In a video posted to a placeholder website this month, the Donald Trump-supporting businessman said people seeking early entry could submit their cell phone numbers to get VIP access to the platform that would start “Thursday night at midnight.”
As the hours passed and Thursday turned to Friday morning, some Telegram followers of Lindell’s verified Telegram channel were left puzzled.
“I expected a VIP launch midnight Thursday but nothing. What’s up?” one user wrote. Another person said: “It seems the site did not go live the way it was supposed to. Not sure what the issue is but it is a huge letdown that’s for sure. After all the hype.”
Broadly, there was a sense of deflation. As a third user wrote on Friday morning: “No communication, no text….no one knows what is going on. Doesn’t feel good.”
The reason for the apparent delay was not immediately clear. Lindell was contacted for clarification by Newsweek on Friday, sent via the official MyPillow press email.
In recent weeks, Lindell had promoted the platform as a free speech hybrid of Twitter and YouTube, claiming that it may eventually boast hundreds of thousands of users. He claimed dedicated servers meant it would be resistant to takedown attempts.

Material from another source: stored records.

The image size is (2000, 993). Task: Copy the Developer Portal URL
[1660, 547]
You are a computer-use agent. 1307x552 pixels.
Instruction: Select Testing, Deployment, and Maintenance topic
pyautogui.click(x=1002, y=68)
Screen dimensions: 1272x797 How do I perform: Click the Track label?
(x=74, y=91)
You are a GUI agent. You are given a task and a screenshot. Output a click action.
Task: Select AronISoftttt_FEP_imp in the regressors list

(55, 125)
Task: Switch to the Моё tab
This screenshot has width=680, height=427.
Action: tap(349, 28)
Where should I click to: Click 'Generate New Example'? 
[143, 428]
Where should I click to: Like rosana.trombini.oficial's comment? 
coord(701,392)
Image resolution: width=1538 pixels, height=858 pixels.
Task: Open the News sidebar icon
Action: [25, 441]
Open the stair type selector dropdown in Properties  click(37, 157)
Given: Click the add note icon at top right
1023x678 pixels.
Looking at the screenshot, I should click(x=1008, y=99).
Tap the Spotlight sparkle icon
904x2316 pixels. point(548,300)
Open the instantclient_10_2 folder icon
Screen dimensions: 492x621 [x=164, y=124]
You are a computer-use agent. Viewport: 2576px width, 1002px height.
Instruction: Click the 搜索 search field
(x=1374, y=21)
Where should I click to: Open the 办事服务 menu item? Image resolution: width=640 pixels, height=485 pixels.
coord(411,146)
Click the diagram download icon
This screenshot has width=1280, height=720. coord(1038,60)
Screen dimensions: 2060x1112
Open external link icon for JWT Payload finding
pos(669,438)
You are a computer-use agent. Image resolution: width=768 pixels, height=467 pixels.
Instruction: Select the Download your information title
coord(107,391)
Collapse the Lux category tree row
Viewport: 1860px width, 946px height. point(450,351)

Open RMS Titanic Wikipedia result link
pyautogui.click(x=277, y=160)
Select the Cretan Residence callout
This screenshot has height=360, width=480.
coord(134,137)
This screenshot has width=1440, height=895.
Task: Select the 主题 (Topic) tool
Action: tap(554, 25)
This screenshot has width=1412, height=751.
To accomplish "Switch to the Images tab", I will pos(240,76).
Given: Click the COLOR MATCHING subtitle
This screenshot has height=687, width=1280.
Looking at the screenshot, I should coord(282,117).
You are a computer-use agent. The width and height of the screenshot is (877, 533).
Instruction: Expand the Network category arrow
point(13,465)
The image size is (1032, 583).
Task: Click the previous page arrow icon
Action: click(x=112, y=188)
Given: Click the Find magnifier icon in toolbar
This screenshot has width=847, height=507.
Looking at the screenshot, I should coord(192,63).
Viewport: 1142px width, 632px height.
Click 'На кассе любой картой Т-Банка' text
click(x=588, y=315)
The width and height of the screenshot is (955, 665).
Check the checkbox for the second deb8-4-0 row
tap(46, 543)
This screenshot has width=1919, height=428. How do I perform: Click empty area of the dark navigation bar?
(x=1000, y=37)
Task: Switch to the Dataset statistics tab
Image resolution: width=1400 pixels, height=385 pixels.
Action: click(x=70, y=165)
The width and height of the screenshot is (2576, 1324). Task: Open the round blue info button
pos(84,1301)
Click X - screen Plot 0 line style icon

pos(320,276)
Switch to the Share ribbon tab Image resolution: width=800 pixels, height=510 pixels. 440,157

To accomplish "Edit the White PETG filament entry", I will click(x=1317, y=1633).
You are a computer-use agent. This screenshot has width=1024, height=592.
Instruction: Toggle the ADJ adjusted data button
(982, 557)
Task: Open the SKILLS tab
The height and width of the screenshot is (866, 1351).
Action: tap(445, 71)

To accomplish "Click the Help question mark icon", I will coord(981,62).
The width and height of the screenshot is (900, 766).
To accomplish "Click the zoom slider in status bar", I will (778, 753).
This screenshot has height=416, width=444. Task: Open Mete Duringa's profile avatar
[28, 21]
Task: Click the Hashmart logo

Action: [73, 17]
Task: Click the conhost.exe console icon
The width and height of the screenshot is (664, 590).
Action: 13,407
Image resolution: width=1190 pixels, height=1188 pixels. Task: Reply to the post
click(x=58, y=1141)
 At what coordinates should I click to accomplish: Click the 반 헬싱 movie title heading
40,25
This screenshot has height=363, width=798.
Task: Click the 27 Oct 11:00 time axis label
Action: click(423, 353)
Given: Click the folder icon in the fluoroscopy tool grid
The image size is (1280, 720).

While it was pitched as a free speech website, Lindell said swearing, adult content and taking “God’s name in vain” would be against the rules of the platform.
Some Telegram fans who sent their phone numbers to the placeholder website’s form reported receiving error codes, or no codes at all. Some suggested there may have been a timezone mixup with the launch. Others noted they were waiting patiently.
One user, Shirley James, complained that the rollout did not happen as planned, writing in a comment section under Lindell’s latest post: “I’m not feeling very VIPish.”
Another Telegram user, Lisa Perez, added: “Well, it did not launch at midnight for us VIP like it was supposed to. Or did I miss something. Midnight their time is 2 a.m. here, I waited for it and nothing.” While user Frank Combs voiced a theory: “I just thought of something everybody, instead of midnight tonight, maybe Mike meant noon?”
Lindell, who was banned from Twitter in late January for repeatedly spreading election misinformation, said in an interview on Steve Bannon’s War Room podcast on Thursday that it would likely go live “sometime on Friday,” without elaborating.
A disclaimer on the platform’s domain, FrankSpeech, warned that people who submit numbers more than once may be blocked—a measure to prevent an influx of spam. The full social network is planned to go live for the public on April 19, Lindell claimed.